We can then subtract the expression for \(\log p_{i,0}\), a baseline action (log) probability for player \(i\), from both sides of the equation to get:

\[ \begin{aligned} \log p_{i,a}-\log p_{i,0}&=\lambda u_{i,a}(p)-\lambda u_{i,0}(p)-\log\left(\sum_{b\in A_i}\exp\left(\lambda u_{i,b}(p)\right)\right)+\log\left(\sum_{b\in A_i}\exp\left(\lambda u_{i,b}(p)\right)\right)\\ &=\lambda\left[u_{i,a}(p)-u_{i,0}(p)\right] \end{aligned} \]

That is, we can express a difference in log probabilities as a difference in utilities, amplified by \(\lambda\).

Letting \(l_{i,a}=\log p_{i,a}\), we can therefore write the equilibrium constraints as:

\[ \begin{aligned} H_{i,a}(l,\lambda)&=l_{i,a}-l_{i,0}-\lambda\left[u_{i,a}(\exp(l))-u_{i,0}(\exp(l))\right]\\ \end{aligned} \]

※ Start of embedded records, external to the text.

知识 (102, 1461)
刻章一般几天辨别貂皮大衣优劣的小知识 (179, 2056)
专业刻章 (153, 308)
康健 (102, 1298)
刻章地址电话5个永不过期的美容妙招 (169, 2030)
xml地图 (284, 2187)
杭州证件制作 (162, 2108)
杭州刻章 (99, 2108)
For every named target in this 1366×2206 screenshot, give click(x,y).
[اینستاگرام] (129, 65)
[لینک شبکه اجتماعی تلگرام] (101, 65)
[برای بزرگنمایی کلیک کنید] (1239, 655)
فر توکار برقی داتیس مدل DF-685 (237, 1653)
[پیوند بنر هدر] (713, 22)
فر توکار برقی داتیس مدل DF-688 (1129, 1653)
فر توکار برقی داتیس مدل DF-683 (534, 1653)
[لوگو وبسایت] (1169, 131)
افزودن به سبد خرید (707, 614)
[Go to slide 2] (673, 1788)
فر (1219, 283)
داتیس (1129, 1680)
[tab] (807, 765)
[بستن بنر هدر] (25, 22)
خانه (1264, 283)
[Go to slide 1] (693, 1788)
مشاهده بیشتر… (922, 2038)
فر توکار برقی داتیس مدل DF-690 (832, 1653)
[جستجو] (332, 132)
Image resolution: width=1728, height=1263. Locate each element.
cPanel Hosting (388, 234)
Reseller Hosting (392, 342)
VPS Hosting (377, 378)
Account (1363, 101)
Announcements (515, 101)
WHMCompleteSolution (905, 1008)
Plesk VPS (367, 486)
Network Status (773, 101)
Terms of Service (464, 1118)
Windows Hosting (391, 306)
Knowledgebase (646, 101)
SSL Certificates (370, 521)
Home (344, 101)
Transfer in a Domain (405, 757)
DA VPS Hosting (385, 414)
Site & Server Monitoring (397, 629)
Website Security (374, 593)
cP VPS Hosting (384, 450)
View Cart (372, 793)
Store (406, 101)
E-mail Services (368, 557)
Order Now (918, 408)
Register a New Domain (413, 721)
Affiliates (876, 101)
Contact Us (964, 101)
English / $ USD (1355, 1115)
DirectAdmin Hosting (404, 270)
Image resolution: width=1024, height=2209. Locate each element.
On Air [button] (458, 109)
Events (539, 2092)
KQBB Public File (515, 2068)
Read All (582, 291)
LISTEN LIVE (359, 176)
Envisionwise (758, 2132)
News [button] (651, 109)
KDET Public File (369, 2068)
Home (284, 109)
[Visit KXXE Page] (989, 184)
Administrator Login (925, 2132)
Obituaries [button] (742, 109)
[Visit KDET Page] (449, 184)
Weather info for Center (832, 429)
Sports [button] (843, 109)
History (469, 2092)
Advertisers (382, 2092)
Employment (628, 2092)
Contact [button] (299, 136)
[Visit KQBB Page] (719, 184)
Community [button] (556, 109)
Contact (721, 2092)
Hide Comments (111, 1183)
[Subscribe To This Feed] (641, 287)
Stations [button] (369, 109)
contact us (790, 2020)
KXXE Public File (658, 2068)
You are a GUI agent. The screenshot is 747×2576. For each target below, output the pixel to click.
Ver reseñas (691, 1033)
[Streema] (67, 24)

That is, for \((l,\lambda)\) to be an LQRE, it must be that \(H_{i,a}(l,\lambda)=0\) for all \(i\) and \(a\).

Finally, we need one constraint per player to ensure that their mixed strategy probabilities add up to one:

\[ \begin{aligned} H_i(l,\lambda)&=1-\sum_{a=1}^{|A_i|}\exp(l_{i,a}) \end{aligned} \]

For Game 1 of Selten & Chmura (2008), shown in the table above, this means we would have:

\[ \begin{aligned} H(l,\lambda)&=\begin{pmatrix} l_U-l_D-\lambda\left[\exp(l_L)-8\exp(l_R)\right]\\ l_L-l_R-\lambda\left[-10\exp(l_U)+\exp(l_D)\right]\\ 1-\exp(l_U)-\exp(l_D)\\ 1-\exp(l_L)-\exp(l_R) \end{pmatrix} \end{aligned} \]

Sometimes in the later working, I find it easier to write this in this form:

\[ \begin{aligned} H(l,\lambda)&=Al+B(\lambda)\exp(l)+c\\ \text{where: } A&=\begin{bmatrix} 1 & -1 & 0 & 0\\ 0 & 0 & 1& -1\\ 0 & 0& 0& 0\\ 0 & 0 & 0& 0 \end{bmatrix}\\ B(\lambda)&=\begin{bmatrix}0& 0& -\lambda & 8\lambda\\ 10\lambda &-\lambda &0&0\\ -1 & -1& 0 & 0\\ 0 & 0 & -1 & -1 \end{bmatrix}\\ c&=\begin{pmatrix}0 \\ 0 \\ 1\\1\end{pmatrix} \end{aligned} \]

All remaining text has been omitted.